Johan Huibers’ Ark, The Netherlands, 2010

The Netherlands: photographed June 2006 and June 2010.

Situated on the Rhine delta, the Netherlands is potentially one of the most vulnerable countries to increases in sea level or increased frequency of extreme storms.  Twenty-six percent of the country is below sea level and another 29 percent of the country is at risk from river flooding, according to Dutch government estimates.  (These numbers are a correction of estimates used in the IPCC report cited in the link above).

However, a history of disastrous floods has prompted the country to build an elaborate network of water defenses.  To date, defenses have focused primarily on barriers (dykes and large storm surge barriers), but recently the country has developed a strategy of so-called soft defenses, such as the Room for the Rivers initiative, the goal of which is to give the river space for overflow.  This is done by depopulating certain areas, relocating existing dykes, excavating land and other such measures.

In 2008, the Dutch government announced a 200-year climate plan, as reported in Wired magazine.  The plan was predicated on the findings of the Intergovernmental Panel of Climate Change (IPCC), which exists expressly for the purpose of bridging science and policy.  The plan called for $1.5 billion a year in spending for the next 100 years, a stark contrast to what is politically feasible in the United States and other countries.  The Room for Rivers project and other initiatives followed.  In forging this plan, the Dutch observed a simple formula:  risk = (probability of failure) x (projected cost of damage).  “We will completely control the water,” said one of the engineers on the committee that produced the plan, echoing an inscription on one of Holland’s largest storm surge barriers: Hier gaan over het tij de maan de wind en wij  (Here the tide is ruled, by the wind, the moon and us).

Rising Sea Level XXVI: Plompe Tower, Former Village of Koudekerke, The Netherlands, 2010

Rising Sea Level XXVI: Plompe Tower, Former Village of Koudekerke, The Netherlands, 2010
Historic flood site.

Rising Sea Level XX: The Netherlands, 2007

Rising Sea Level XX: The Netherlands, 2007
Sea dunes.

Rising Sea Level XXIII: The Netherlands, 2007

Rising Sea Level XXIII: The Netherlands, 2007
Sea dike.

Rising Sea Level XXIX: The Biesbosch Noordwaard, The Netherlands, 2010

Rising Sea Level XXIX: The Biesbosch Noordwaard, The Netherlands, 2010
The Dutch “Room for Rivers” policy is creating new floodplains that allow for river flooding during increased winter rains in Europe predicted by climate-change models.
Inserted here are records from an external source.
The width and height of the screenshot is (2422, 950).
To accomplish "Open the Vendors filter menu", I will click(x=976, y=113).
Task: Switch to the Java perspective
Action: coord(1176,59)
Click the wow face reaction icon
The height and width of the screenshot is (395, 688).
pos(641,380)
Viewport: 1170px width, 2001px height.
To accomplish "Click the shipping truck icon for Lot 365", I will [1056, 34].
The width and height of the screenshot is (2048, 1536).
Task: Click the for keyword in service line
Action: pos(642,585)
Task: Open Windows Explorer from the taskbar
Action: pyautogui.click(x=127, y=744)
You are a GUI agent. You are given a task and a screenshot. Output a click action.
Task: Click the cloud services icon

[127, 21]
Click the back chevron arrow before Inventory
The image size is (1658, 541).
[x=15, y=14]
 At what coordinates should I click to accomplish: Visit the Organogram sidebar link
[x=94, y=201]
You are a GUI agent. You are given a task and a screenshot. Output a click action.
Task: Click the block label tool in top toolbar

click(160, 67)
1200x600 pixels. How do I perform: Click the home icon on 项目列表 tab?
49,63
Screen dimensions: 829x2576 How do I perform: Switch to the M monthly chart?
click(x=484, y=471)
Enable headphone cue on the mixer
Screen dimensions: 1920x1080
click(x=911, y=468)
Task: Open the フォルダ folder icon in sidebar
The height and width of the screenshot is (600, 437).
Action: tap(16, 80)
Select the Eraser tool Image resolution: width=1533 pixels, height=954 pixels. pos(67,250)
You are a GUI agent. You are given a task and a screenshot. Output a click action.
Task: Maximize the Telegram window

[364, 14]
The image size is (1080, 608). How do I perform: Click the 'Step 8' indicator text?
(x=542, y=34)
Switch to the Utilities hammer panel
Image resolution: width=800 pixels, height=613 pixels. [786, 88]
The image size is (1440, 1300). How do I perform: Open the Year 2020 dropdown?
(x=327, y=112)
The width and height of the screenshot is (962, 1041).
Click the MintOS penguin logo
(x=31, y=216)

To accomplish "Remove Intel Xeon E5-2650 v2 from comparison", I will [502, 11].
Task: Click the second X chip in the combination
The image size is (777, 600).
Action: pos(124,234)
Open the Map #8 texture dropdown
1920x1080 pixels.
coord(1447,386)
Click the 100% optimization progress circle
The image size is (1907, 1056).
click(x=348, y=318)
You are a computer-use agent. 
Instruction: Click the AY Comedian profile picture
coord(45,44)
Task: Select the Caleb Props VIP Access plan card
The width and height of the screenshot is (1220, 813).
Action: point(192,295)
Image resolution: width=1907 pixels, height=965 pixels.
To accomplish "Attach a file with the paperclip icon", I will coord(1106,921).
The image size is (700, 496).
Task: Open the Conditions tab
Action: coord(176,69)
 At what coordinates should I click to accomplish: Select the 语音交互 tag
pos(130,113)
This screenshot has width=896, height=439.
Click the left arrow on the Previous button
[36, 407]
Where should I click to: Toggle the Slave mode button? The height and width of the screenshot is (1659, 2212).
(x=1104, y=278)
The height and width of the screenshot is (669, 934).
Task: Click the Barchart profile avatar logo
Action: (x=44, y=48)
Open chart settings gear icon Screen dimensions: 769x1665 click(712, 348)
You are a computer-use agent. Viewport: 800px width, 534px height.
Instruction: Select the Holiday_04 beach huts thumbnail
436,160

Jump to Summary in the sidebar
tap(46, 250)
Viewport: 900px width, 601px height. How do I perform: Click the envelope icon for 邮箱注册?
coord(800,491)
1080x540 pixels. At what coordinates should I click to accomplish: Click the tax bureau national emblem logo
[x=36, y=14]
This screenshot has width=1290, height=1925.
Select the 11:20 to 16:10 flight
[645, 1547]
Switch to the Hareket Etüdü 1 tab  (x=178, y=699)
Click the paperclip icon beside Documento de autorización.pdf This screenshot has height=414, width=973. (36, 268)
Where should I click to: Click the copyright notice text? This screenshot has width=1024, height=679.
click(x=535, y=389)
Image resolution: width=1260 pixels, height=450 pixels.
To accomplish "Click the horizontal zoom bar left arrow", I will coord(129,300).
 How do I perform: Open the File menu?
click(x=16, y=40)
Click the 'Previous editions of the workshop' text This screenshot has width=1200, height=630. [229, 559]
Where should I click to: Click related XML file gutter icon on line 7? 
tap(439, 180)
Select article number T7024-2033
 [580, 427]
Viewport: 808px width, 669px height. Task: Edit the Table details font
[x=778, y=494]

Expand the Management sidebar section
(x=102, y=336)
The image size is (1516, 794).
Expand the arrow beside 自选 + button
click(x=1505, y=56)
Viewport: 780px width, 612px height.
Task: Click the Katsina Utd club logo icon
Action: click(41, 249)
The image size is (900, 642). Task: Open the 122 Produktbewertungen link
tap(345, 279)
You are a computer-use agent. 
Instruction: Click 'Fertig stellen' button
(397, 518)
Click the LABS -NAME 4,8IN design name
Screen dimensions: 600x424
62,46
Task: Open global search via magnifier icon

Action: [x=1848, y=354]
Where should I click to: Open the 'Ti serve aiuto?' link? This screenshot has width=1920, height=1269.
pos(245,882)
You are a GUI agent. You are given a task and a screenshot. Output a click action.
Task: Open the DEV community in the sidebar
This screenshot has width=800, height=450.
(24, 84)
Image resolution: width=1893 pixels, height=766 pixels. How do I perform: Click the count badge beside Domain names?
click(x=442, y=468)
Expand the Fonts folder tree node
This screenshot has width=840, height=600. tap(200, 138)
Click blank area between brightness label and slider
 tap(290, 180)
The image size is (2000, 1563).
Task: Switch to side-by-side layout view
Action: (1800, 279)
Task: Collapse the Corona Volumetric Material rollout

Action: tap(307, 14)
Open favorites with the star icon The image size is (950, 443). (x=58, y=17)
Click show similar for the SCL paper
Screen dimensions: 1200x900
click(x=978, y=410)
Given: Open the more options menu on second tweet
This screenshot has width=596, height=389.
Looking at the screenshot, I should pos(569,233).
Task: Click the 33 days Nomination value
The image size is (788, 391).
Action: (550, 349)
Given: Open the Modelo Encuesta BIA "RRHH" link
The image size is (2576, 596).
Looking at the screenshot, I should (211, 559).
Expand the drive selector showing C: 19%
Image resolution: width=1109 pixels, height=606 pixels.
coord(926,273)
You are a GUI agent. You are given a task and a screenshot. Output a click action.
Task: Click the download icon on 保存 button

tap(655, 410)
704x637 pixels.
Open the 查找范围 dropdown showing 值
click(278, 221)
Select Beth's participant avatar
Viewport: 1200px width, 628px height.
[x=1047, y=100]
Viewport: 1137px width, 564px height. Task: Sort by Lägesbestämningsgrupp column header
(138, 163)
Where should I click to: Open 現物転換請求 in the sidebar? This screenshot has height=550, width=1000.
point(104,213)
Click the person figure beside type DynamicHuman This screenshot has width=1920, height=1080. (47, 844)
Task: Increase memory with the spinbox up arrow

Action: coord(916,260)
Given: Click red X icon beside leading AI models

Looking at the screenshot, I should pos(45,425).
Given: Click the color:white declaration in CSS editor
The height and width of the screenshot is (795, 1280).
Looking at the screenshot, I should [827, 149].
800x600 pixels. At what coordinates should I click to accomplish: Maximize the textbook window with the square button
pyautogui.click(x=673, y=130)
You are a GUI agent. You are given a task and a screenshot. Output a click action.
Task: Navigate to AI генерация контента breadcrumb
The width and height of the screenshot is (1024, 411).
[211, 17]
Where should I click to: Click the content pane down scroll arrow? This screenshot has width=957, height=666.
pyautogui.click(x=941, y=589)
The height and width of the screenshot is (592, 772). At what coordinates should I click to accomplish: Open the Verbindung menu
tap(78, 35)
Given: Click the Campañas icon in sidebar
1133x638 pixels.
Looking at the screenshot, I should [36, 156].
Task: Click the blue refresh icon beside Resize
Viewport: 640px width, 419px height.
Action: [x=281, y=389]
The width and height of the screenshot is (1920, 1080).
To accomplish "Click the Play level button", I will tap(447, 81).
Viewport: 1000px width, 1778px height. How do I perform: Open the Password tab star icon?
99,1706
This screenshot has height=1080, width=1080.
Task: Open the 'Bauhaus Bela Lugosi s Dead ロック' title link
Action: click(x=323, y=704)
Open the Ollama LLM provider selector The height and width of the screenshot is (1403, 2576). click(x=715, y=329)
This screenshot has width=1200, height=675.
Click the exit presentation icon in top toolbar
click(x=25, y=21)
The 2,000-hectare Noordwaard area in the Dutch Biesbosch region is one such area. Of the 25 farms in the area, 12 will remain while the others will be relocated to create room for overflowing rivers.

Rising Sea Level XVIII: Zeeland, The Netherlands, 2007

Rising Sea Level XVIII: Zeeland, The Netherlands, 2007
The most ambitious of the Delta Works, the 3-mile long Oosterschelde storm surge barrier between the Oosterschelde estuary and the North Sea.